Crime writers, having mastered the traditional structure of the puzzle-based novel, are naturally pushing the edges of the envelope, expanding and challenging the genre by degrees, whilst still delivering on the promise of a solution.
Perpetrators, or at least one of the perpetrators, may escape justice although they are revealed as such to the reader, (The Port Fairy Murders: Robert Gott and Thomas Harris’s Hannibal books), narrators are unreliable, (Gillian Flynn’s Gone Girl), and there are now the meta books (The Magpie Murders: Anthony Horowitz, Everybody In My Family Has Killed Someone: Benjamin Stevenson, etc) which do not shy away from an awareness of the structure of the crime novel and indeed use that as a kind of in-joke between writer and reader to play with the concept a neat solution.
For me this less neat, less controlled solution offers the reader something which the completely tied off ending cannot. It gifts the reader with that “but what if” feeling that for writers is often the delicious beginning of a novel, it trusts them to decide what they think based on the story they’ve been told. It is a wonderful instance in which the writer’s and the reader’s imaginations meet and dance—the writer leads but the reader must move for the waltz to work and every sequence of steps and turns is just a little different. It is that moment of: “I saw what you did there.”

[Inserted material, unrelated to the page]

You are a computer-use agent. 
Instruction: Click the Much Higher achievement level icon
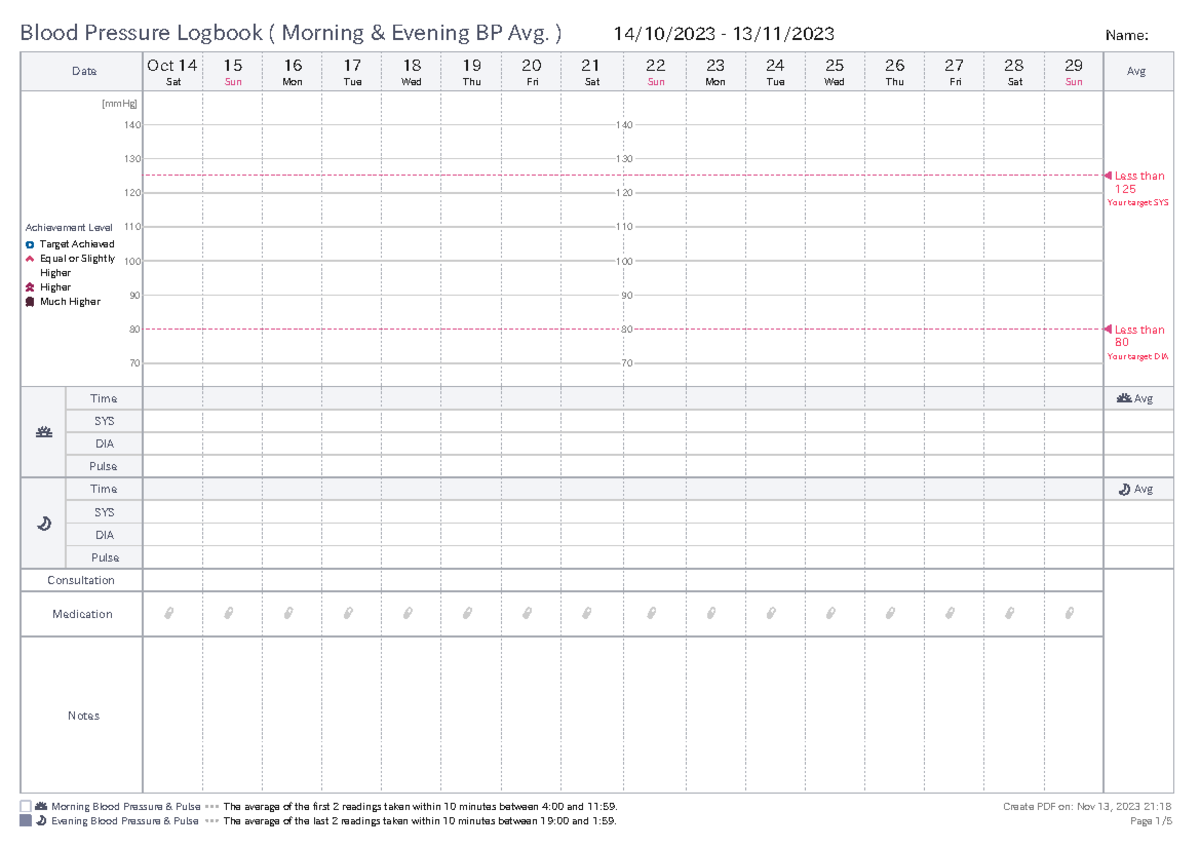click(x=31, y=301)
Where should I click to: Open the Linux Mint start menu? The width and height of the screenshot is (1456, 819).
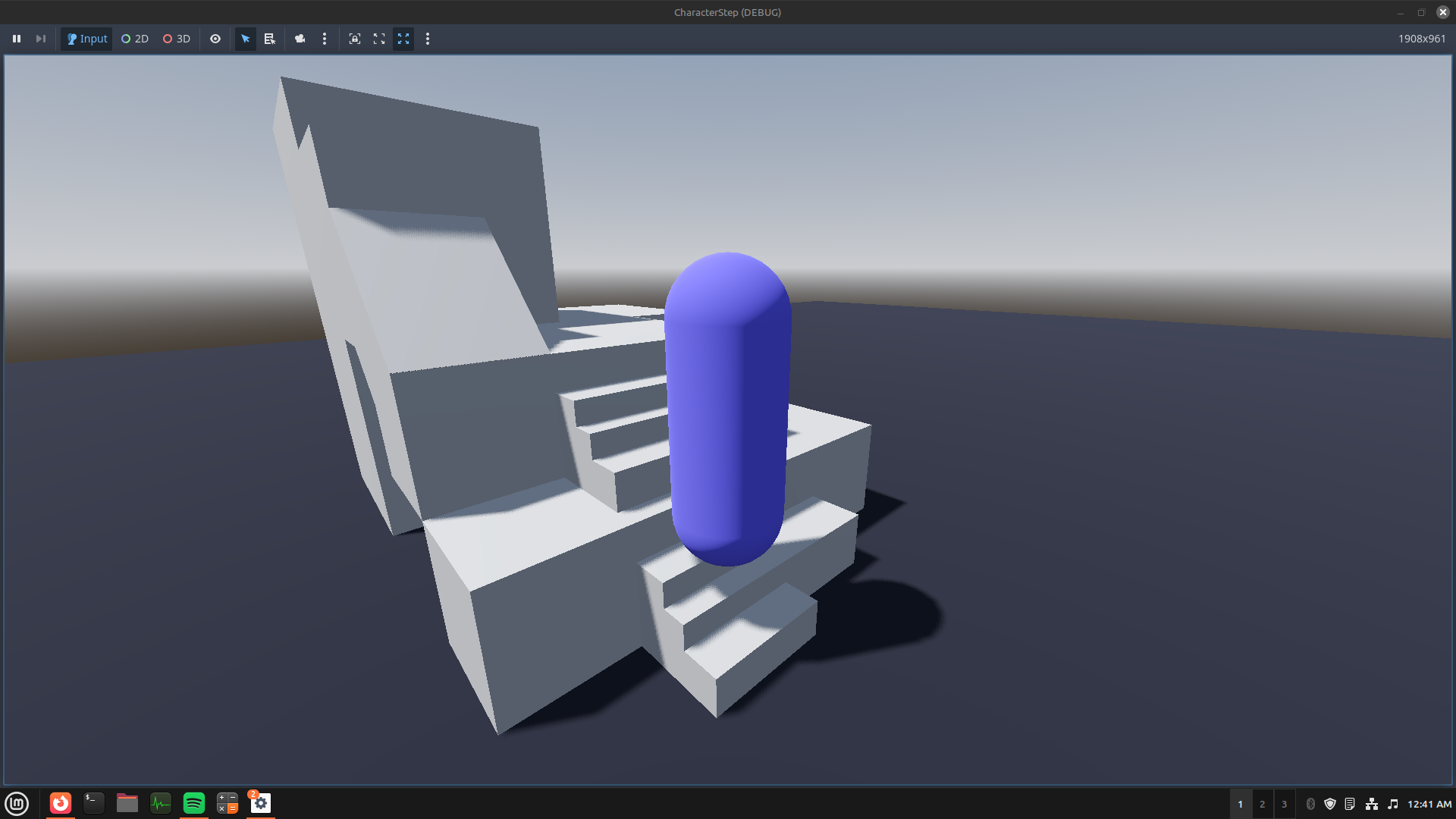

There is no real ending. It’s just the place where you stop the story. – Frank Herbert
The ambiguous close of Daphne Du Maurier’s My Cousin Rachel, for example, only intensifies the novel’s haunting quality. The reader is left to decide if Rachel was a murderess or merely a tragic heroine and it is that unresolved mystery, that wondering, which lingers past the final page. More recently, Sarah Vaughan’s Anatomy of a Murder (the book not the Netflix Series) resolves the mystery of who did what, but leaves the fate of the characters to the readers imagination, allowing the outrage of an acquittal to resonate into uncertainty as the novel ends.
From the other side of the equation, an ending that doesn’t tie off every little thing, that leaves the reader satisfied but with something to think about, allows writer-me to feel like this thing I’ve created, still lives—that it has not been expended. I want to leave readers with questions, not about the plot or the mystery (those need to be answered) but about their own assumptions, and perhaps about what might happen next or what could have happened before, or how things may have been different. I hope that they will care enough about the characters to linger in the lives I’ve conjured. While the central puzzle must be solved by the end, remnant possibility is not a bad thing. It speaks to the writer’s trust in their readers, their confidence that there are some things the reader can and should work out for themselves. The differences in how individual readers “saw it” is, for me, part of the unique power of the novel.